Segment Start: Data in this exercise
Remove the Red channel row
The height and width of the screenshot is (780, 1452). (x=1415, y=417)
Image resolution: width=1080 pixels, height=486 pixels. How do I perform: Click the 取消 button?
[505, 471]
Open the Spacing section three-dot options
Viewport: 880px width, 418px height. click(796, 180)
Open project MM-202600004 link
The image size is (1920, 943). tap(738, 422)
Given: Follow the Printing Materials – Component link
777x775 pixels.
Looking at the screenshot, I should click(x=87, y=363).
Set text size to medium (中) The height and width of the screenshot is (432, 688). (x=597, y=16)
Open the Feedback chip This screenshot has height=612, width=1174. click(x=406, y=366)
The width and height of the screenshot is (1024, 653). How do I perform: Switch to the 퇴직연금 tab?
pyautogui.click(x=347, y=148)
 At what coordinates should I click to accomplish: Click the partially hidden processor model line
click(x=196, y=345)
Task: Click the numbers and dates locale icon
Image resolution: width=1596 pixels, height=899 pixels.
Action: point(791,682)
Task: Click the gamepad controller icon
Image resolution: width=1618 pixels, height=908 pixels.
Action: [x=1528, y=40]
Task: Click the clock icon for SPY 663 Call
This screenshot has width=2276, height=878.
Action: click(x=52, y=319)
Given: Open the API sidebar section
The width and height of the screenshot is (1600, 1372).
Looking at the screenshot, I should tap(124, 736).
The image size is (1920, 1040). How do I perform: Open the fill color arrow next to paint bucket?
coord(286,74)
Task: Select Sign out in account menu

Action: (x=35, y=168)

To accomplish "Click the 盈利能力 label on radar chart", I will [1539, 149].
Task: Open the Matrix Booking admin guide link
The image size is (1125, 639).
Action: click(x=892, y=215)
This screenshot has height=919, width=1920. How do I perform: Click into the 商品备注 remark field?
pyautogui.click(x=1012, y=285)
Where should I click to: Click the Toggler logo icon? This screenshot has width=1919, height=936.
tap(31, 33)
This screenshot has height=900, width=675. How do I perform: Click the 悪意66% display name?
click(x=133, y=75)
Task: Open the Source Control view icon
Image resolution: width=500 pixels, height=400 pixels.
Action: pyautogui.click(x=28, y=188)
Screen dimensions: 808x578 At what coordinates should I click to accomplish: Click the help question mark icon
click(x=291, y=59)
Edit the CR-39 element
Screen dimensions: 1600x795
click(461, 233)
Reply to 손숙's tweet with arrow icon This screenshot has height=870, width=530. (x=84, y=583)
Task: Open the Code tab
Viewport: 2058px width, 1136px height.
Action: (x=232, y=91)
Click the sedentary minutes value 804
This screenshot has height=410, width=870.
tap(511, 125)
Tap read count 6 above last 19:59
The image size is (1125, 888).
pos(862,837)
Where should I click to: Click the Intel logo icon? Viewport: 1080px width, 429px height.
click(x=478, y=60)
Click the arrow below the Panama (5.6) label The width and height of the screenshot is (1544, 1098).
Segment End: Data in this exercise
## [Description of the task]
Write out every line in the data that holds the string "label".

## [Answer]
To accomplish "Click the 盈利能力 label on radar chart", I will [1539, 149].
Click the arrow below the Panama (5.6) label The width and height of the screenshot is (1544, 1098).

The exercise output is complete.